#### Try it:
Read the lines of the data below and retrieve those with "page".

#### Data listing:
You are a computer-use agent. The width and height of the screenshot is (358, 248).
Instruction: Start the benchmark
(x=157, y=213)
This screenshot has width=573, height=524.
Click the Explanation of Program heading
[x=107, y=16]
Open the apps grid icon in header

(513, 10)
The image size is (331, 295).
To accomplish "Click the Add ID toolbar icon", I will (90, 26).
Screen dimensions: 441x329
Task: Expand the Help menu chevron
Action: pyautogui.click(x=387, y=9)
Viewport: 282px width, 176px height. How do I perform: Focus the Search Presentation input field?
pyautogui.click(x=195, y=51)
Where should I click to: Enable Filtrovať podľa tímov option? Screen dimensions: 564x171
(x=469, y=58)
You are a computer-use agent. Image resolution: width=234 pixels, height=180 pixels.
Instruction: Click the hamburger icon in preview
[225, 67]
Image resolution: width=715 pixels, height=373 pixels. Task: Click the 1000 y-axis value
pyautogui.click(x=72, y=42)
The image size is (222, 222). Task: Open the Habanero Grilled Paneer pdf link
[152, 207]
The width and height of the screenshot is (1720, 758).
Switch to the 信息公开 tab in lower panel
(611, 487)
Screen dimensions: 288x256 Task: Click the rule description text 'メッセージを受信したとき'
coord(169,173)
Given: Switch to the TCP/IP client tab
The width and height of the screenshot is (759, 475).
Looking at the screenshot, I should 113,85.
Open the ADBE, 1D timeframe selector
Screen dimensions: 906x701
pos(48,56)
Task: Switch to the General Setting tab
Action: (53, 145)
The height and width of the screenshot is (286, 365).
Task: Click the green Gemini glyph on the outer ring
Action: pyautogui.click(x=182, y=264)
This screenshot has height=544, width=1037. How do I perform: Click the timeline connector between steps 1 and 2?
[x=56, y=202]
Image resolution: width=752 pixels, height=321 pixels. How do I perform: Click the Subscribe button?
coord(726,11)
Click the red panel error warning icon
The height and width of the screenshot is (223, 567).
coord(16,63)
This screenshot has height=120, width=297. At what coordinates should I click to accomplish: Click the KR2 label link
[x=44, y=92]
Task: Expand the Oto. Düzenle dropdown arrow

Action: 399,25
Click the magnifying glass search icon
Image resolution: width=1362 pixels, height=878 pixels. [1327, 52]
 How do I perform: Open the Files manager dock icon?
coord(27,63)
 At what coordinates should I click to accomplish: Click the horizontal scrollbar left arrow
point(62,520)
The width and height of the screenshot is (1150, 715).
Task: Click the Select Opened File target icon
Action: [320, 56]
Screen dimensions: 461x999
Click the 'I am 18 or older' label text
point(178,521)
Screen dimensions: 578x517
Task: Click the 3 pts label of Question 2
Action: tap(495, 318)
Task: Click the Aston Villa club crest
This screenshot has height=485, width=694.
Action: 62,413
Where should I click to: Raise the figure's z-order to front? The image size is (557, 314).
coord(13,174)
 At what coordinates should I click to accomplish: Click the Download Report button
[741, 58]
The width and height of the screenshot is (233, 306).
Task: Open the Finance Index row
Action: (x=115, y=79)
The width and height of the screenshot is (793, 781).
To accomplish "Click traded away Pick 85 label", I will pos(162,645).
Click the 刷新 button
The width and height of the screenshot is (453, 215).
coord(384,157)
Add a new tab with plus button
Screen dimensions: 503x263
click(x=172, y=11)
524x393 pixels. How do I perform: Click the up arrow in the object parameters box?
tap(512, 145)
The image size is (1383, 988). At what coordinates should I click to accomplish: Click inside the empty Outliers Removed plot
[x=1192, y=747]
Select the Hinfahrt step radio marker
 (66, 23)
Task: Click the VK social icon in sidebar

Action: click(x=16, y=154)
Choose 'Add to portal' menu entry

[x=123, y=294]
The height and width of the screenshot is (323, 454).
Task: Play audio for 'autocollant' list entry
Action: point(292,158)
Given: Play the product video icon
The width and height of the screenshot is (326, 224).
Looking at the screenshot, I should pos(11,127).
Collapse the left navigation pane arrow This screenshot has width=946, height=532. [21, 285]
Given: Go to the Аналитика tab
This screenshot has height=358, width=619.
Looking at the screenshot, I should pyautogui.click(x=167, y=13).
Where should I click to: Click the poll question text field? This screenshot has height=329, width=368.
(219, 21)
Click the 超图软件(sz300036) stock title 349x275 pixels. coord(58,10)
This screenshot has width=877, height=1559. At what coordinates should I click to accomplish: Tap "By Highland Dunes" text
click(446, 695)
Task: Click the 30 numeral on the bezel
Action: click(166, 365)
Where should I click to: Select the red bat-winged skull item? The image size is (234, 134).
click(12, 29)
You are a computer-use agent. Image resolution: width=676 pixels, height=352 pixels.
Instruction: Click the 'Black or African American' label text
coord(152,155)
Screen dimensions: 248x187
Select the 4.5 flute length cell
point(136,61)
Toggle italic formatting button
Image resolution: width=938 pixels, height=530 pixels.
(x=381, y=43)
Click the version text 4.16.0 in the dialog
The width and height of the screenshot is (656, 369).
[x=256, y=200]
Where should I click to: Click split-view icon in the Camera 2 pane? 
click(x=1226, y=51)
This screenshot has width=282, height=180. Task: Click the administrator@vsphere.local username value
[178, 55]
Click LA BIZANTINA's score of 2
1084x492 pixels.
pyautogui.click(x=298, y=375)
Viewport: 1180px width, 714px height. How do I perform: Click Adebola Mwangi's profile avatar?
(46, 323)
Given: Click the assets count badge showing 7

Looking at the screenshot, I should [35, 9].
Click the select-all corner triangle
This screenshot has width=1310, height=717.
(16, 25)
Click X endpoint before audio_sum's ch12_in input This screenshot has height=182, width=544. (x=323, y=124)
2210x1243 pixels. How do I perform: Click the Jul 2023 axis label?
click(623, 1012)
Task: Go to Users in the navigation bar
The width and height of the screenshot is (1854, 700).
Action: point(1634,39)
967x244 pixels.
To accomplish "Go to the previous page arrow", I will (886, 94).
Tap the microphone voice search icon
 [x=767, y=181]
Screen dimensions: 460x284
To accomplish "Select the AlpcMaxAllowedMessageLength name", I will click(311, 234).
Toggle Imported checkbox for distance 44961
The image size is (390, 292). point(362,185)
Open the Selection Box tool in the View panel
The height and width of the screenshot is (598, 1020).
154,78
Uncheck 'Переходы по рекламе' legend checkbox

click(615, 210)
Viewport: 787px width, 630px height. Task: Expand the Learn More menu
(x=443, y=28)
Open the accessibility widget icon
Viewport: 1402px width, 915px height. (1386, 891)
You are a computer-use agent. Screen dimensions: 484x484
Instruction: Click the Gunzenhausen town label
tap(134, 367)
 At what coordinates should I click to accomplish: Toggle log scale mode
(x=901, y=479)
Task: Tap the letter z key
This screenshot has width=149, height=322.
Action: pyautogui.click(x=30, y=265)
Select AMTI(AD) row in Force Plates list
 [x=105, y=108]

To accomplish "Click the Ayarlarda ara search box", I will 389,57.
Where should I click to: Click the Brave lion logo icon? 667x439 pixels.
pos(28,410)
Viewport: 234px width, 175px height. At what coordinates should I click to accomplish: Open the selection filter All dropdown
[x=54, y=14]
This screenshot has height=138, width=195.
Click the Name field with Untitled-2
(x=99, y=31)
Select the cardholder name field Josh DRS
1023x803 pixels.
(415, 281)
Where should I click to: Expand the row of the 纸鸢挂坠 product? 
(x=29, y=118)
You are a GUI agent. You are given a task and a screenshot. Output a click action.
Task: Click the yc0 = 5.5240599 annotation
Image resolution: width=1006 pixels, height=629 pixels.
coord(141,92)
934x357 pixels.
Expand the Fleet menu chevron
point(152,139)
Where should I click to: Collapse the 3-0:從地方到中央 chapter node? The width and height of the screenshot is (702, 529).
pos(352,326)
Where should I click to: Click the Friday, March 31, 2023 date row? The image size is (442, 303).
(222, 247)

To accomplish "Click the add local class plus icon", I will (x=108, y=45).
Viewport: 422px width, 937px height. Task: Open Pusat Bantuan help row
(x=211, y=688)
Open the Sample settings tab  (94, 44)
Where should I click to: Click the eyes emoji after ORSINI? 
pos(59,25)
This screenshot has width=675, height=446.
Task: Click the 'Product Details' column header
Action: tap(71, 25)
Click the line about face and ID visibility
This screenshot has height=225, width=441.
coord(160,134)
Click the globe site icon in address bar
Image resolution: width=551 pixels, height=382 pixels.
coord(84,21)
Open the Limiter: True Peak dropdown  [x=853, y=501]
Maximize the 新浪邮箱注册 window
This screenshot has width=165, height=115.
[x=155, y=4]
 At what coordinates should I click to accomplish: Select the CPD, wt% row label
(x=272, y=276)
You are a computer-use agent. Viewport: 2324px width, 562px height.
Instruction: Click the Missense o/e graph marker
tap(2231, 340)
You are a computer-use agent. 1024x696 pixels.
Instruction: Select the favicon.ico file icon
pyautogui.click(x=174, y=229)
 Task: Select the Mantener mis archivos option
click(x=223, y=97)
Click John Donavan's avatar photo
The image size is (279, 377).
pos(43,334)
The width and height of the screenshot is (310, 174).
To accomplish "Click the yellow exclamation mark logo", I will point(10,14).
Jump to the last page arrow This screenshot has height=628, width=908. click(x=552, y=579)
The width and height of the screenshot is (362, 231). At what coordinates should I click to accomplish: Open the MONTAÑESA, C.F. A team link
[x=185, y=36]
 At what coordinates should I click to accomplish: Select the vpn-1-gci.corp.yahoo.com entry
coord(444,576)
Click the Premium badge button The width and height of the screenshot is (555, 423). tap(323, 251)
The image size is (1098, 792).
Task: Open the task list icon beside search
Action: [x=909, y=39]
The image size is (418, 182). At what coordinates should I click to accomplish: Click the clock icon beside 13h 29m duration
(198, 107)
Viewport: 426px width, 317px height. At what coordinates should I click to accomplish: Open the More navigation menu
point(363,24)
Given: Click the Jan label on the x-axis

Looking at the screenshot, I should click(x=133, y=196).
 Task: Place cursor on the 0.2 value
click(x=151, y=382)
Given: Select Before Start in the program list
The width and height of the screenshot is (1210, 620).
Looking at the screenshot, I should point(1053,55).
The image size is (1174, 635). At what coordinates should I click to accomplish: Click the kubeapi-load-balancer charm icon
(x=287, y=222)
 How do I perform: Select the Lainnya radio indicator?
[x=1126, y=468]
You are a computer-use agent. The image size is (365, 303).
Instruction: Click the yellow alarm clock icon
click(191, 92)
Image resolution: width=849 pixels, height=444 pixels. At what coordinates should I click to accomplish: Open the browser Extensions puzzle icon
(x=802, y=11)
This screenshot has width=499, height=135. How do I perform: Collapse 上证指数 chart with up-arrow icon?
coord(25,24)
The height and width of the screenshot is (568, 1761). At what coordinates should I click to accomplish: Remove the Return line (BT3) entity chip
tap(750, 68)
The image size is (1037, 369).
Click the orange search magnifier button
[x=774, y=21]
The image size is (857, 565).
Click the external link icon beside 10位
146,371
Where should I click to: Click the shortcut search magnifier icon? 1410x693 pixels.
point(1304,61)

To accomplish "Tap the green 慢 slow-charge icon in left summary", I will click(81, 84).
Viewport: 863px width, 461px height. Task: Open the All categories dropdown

#### Exercise solution:
To accomplish "Go to the previous page arrow", I will (886, 94).
Jump to the last page arrow This screenshot has height=628, width=908. click(x=552, y=579)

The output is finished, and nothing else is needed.